Home > Tom's Blog > Listener Response – On MP3s

Listener Response – On MP3s

February 9th, 2010

I received this response from one of our listeners to our most recent podcast on MP3s. Thank you Harold from Austria for your insightful email.

As a loyal listener as well as professional audio engineer I feel the need to respond to your podcast about MP3 in general and the idea of “hearing the difference” between uncompressed and MP3 audio.

Short story: Although I have no doubt that the fellow studio guy did a great job of producing theses files, it does prove NOTHING but instead your conclusion of this is what mp3 is missing is highly misleading!

Slightly longer story:
In all lossy compression algorithms the question arises: What is left out? It is NOT frequency range and it is also almost never dynamic range if one goes beyond 128kbs at MP3 for example. So what is left out? In essence: What you cannot hear can be left out! This gets you the compression ratios of 1:7 instead of the 1:2 for purely mathematically (=lossless) compression.

Much as you don’t hear the TV news when your kids run around the house screaming, louder parts of the music and percussive parts (drums, cymbals) do MASK other parts of the signal. As soon as the kids run into the other room, the TV host can be heard and understood again.

So to stay in the above example: The news guy is still in the recorded signal but because of the kids screaming, you cannot hear him. MP3 detects such masked signals and more or less omits it! Believe it or not but during a drum solo you are almost deaf as your hearing is VERY limited about 20ms after every cymbal crash.

http://en.wikipedia.org/wiki/Temporal_masking

What sounds very dramatic in theory is in fact pretty unnoticeable.
If you are really curious: http://en.wikipedia.org/wiki/Auditory_masking and http://en.wikipedia.org/wiki/Cocktail_party_effect

Of course I simplified the above, because the lower the bitrates get, the more the dynamic as well as frequency range IS compromised as well as more and more artifacts come in. These are signals, which were not originally there but came in by the process itself. Go ask your mobile phone for a demo!

Since MP3 takes the hearing of the average human into account, there are people who detect compression better than others.

Sad thing is, that youngsters tend to prefer nowadays MP3s over real music. It is assumed that it is “easier” to listen to and our hearing gets “lazy” because we are only presented with the most needed parts of the music.

Conclusion: The provided “differential” audio file indeed lets you listen to the difference between MP3 and uncompressed BUT it does NOT show you what you “missed” hearing. You would have not heard it anyhow!!

Just think about the CSI guys recording in your house and afterwards trying to extract the voice of the TV host masked by all this kids screaming!
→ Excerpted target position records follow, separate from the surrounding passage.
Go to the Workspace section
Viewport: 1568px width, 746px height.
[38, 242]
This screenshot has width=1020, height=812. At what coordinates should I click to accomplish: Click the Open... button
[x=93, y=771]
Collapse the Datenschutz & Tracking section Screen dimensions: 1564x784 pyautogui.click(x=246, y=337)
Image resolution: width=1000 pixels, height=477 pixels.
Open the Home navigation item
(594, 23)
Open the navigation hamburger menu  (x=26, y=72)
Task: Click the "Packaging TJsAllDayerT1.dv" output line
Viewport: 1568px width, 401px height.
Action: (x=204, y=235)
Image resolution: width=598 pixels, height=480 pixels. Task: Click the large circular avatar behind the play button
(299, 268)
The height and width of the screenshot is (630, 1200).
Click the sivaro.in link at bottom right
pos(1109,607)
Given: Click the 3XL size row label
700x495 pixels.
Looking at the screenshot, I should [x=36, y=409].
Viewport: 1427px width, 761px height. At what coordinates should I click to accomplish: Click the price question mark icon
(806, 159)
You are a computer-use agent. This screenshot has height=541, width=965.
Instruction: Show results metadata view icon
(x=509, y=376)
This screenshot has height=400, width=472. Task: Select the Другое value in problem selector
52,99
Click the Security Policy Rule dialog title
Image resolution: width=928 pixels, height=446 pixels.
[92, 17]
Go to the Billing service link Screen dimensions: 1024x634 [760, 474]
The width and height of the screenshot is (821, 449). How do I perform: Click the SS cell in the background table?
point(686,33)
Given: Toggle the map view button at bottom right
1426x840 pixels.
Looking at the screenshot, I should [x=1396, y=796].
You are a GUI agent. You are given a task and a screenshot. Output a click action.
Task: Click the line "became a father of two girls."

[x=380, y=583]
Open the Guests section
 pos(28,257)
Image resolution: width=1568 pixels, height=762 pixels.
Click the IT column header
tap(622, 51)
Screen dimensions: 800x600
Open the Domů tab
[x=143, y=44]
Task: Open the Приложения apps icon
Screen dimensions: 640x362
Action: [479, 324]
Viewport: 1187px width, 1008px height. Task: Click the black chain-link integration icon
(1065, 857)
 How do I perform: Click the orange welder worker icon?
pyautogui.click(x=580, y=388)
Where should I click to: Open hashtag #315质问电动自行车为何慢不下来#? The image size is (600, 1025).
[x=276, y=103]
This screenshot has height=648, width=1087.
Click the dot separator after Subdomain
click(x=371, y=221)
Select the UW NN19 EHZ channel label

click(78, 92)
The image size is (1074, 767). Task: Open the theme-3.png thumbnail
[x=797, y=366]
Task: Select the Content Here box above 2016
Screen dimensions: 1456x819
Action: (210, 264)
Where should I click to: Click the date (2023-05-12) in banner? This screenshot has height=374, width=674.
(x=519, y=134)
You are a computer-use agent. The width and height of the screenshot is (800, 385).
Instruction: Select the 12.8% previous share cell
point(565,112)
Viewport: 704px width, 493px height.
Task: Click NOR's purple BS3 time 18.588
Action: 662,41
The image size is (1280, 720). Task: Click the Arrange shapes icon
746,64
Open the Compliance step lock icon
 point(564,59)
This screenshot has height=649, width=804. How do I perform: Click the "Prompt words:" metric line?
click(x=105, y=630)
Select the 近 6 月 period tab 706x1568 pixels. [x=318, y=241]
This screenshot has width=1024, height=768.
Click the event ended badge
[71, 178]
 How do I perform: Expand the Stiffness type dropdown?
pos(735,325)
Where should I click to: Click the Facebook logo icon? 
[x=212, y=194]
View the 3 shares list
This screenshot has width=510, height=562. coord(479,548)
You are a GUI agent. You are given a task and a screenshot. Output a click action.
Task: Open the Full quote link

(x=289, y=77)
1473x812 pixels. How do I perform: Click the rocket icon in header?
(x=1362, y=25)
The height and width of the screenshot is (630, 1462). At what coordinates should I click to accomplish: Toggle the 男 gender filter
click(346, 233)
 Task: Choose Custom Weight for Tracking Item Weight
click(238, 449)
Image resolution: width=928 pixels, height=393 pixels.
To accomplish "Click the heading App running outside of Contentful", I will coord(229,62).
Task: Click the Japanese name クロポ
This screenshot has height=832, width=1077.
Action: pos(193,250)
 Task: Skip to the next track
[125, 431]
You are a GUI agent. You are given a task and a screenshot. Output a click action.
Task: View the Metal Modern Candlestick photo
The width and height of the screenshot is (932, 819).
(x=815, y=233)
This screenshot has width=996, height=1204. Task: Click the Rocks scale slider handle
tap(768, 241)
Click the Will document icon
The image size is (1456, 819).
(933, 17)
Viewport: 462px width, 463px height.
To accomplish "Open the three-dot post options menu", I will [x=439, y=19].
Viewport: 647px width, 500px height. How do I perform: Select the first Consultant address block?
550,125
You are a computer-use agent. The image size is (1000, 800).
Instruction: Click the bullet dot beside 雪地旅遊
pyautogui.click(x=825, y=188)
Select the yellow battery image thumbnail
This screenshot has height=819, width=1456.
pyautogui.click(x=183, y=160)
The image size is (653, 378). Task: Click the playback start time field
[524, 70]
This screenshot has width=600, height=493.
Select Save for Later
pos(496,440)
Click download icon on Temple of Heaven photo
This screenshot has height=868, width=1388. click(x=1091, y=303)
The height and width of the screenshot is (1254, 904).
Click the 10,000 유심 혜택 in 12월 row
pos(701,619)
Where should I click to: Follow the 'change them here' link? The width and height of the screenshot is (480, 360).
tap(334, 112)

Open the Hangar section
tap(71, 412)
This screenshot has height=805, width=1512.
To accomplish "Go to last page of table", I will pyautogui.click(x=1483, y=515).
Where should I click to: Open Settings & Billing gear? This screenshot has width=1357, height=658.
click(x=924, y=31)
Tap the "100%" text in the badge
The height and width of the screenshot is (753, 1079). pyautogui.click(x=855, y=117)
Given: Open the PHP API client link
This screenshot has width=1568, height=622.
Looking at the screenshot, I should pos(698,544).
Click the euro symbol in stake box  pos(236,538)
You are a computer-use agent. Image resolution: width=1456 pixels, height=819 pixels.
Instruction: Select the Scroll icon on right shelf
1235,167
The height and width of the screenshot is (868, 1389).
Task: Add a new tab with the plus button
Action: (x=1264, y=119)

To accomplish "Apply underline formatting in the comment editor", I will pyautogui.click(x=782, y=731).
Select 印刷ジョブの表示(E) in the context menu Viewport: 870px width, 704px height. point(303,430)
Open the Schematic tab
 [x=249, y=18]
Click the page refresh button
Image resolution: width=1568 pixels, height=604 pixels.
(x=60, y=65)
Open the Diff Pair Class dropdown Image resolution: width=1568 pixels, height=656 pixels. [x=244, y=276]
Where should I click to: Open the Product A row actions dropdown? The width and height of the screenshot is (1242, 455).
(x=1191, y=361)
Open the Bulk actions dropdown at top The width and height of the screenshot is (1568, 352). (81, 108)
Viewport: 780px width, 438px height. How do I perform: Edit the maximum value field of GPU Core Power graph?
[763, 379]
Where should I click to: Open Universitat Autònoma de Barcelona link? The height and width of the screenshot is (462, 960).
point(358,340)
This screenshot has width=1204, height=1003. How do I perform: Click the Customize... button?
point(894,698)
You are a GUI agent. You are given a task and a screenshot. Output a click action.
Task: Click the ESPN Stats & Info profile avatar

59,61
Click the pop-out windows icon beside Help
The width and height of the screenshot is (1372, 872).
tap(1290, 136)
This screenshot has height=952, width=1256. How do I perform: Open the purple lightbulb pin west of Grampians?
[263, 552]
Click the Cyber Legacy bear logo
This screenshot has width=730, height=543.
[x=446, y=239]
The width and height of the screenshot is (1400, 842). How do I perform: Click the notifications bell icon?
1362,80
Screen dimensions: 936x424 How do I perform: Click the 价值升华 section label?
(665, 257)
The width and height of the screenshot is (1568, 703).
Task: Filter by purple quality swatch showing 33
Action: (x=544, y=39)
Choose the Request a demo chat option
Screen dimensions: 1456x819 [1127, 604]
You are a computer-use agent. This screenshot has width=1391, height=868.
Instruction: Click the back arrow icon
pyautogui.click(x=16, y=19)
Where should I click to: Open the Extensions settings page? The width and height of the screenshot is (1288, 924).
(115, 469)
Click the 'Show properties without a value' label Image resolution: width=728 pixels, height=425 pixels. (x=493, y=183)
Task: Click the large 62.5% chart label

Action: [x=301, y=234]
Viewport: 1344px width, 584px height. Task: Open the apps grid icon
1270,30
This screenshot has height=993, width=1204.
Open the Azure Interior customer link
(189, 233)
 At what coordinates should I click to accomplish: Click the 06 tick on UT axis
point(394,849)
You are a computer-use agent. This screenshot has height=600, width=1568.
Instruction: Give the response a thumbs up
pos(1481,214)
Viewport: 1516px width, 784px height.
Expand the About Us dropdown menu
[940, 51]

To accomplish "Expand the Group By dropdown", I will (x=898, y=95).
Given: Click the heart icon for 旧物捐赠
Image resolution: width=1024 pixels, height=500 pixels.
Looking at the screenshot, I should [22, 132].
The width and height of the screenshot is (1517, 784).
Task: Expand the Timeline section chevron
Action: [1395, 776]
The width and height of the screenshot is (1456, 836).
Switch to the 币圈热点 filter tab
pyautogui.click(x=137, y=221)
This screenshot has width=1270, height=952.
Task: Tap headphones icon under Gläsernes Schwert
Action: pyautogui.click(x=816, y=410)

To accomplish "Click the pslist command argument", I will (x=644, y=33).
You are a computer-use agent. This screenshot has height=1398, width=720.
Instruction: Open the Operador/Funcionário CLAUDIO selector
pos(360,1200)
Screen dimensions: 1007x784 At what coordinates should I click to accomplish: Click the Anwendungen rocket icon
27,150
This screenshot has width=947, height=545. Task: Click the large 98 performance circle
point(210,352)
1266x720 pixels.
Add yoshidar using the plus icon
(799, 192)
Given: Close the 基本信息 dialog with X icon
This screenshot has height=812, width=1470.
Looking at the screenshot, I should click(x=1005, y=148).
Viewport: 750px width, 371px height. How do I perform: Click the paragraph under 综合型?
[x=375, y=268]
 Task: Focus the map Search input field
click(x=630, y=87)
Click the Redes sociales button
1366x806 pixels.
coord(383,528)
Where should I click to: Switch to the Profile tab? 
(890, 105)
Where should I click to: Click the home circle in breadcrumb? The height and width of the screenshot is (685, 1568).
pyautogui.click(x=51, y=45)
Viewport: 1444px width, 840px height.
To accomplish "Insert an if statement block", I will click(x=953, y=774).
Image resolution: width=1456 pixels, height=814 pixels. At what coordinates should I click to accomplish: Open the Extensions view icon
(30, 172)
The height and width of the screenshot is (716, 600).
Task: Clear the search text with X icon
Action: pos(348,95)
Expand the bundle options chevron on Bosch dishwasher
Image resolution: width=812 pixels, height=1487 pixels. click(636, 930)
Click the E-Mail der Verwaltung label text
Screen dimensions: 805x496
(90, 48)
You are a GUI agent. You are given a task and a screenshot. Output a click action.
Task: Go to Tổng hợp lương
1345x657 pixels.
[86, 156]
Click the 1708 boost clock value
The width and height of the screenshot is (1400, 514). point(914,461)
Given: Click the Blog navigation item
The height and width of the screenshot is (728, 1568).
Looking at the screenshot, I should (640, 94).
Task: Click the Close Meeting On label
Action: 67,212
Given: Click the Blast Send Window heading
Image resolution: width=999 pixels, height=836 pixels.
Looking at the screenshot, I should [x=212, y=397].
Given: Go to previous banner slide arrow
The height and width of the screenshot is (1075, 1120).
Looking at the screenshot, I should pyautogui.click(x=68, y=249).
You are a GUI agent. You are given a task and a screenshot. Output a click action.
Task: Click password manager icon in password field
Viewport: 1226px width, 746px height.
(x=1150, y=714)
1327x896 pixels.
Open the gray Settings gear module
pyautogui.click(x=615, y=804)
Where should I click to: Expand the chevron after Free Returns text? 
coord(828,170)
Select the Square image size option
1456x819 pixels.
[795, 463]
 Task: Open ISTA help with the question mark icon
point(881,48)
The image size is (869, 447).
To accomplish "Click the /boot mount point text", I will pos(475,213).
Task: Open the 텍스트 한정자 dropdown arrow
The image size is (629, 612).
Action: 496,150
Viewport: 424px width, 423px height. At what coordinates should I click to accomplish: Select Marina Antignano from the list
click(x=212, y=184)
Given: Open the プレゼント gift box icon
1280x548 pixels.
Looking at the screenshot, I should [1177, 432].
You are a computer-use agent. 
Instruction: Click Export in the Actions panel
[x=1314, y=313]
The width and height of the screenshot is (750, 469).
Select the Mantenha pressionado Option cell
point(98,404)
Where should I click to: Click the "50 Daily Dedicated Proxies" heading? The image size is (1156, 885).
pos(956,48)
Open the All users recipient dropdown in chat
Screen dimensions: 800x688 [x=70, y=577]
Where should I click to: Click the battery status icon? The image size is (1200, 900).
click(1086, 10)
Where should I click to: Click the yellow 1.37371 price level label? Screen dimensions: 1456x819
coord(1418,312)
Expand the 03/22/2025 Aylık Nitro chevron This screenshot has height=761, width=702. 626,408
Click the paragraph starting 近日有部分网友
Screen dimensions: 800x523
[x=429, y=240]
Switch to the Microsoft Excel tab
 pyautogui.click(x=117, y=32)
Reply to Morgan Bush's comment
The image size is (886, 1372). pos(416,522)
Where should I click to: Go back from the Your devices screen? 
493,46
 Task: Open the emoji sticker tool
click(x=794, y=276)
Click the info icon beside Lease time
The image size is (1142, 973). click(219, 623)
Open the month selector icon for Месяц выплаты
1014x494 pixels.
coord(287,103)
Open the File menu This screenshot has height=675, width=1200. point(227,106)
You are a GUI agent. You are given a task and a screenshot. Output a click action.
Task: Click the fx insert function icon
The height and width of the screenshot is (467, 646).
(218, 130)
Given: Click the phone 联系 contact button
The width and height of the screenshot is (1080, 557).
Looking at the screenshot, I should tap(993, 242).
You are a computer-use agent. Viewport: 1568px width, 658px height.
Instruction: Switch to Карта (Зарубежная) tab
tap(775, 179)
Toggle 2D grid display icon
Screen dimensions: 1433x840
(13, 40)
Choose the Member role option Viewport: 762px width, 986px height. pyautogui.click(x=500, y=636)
BTW: This is the very reason why all this intelligence guys do NEVER record in MP3 format no matter how big the bitrate is. The recorder would simply throw everything away, what you cannot hear now. This means the masked voice would not be on the recording and therefor NOBODY could filter it out again no matter how cool the gear is.

So, MP3 can only be the END product, but never a production format! The encoder needs to know the whole picture before it knows what to omit because of masking. As long as all this mixing and mastering is not yet finished, there is no “big picture” yet.

Hope this is of interest to you and your listeners.

Again, thank you Harold. You make some very valid points.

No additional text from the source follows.